Nach der Gleichschaltung gab es im NS-Staat durchaus noch Zeitungen und Zeitschriften, die versuchten, eine hohe journalistische Qualität und ihre Unabhängigkeit zu bewahren, beispielsweise das Berliner Tageblatt, die Deutsche Allgemeine Zeitung und die Frankfurter Zeitung. Deren Möglichkeiten änderten sich ab 1936, als im Zuge des Vierjahresplans unter anderem mittels Arbeits- und Rohstofflenkung sowie Papierkontingentierung eine Reduzierung der Presseerzeugnisse angestrebt wurde. Insgesamt sank die Anzahl der Zeitungen von 4700 im Jahr 1932 auf 2500 im Jahr 1937 und bis 1944 auf 977.[3] Die einschneidenden Lenkungsmaßnahmen hatten eine einseitige und uniforme Presselandschaft zur Folge.

Dieser Monotonie wollte Rolf Rienhardt, Stabsleiter im Verwaltungsamt für die NS-Presse und Stellvertreter von Max Amann, entgegentreten. Er entwarf bereits 1937 ein neues Zeitungskonzept, das sich durch journalistischen Anspruch, Weltoffenheit und einen hohen Informationsgrad sowie eine Mischung aus aktueller Tageszeitung und kultureller Monatsschrift auszeichnen sollte. In zwei Denkschriften forderte Rienhardt eine „geistige Vertiefung des Nationalsozialismus“ und kritisierte, dass es nicht möglich sei, „eine gute und lesenswerte Zeitung zu machen, wenn der Journalist in der Eigenarbeit eine Existenzgefahr erblicken müsse“. Er schlug Reformen durch journalistische Freizügigkeiten vor und beschrieb seine Vorstellungen folgendermaßen:

„Die Zeitung soll nicht eine unter vielen Zeitungen, sondern sie soll die führende große politische deutsche Wochenzeitung sein, die das Deutsche Reich für In- und Ausland gleich wirksam und publizistisch repräsentiert.“[4]

Als Voraussetzung für das Funktionieren des Blattes sollte die neue Zeitschrift von den Anweisungen der „Tagesparolen“ freigestellt sein und stattdessen direkte Kontakte zu allen Regierungsstellen haben. Damit wollte Rienhardt eine Exklusivität, einen hohen Informationsgehalt und eine allumfassende Berichterstattung erreichen.
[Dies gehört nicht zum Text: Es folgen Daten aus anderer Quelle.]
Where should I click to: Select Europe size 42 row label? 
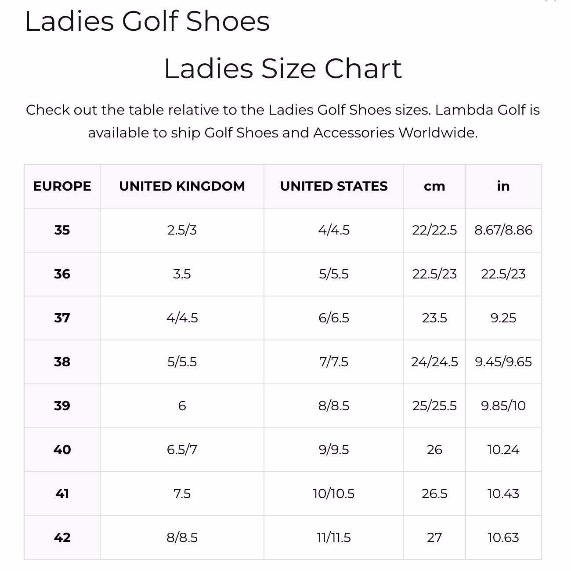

Er schloss nicht aus, dass „einige Beiträge auch kritische Noten“ tragen könnten, was aber nicht störe, da „die nationalsozialistische Gesamthaltung der Zeitung jeden Zweifel über die positive Absicht ausschließe.“[5]

Die Eintönigkeit der Presse entsprach auch nicht den Vorstellungen von Propagandaminister Joseph Goebbels, der sich dafür aussprach, dass „die Presse monoform im Willen, aber polyform in der Ausgestaltung des Willens“ sein könne.[6] Goebbels soll euphorisch Rienhardts Konzept zugestimmt und keinerlei Einwände gegen die vorgelegte Personenliste erhoben haben, obwohl klar war, dass die Redaktionsmitglieder nicht nach Nähe zur NSDAP, sondern nach journalistischen Fähigkeiten ausgesucht worden waren.[7]

Inhalt und Struktur

Ein Wehrmachtssoldat beim Lesen der Wochenzeitung Das Reich, Russlandfeldzug 1941

Zum Hauptschriftleiter wurde Eugen Mündler berufen, der seit 1921 Erfahrungen als Chefredakteur bei der München-Augsburger Abendzeitung und seit 1930 bei der Rheinisch-Westfälischen Abendzeitung gesammelt hatte. Für die Redaktion stellte er prominente Autoren zusammen, von denen fast keiner Mitglied der NSDAP war.[8] Die Leitartikel stammten ab Dezember 1940 häufig von Joseph Goebbels. Sie wurden zusätzlich über die Reichssender verbreitet und an die Reichsredner verteilt.[9] Sämtliche Artikel waren systemkonform, wobei großer Wert auf Sachlichkeit, Fundiertheit, Exklusivität und den Verzicht auf propagandistische Phrasen gelegt wurde. Reportagen mit antisemitischen Inhalten waren keine Seltenheit.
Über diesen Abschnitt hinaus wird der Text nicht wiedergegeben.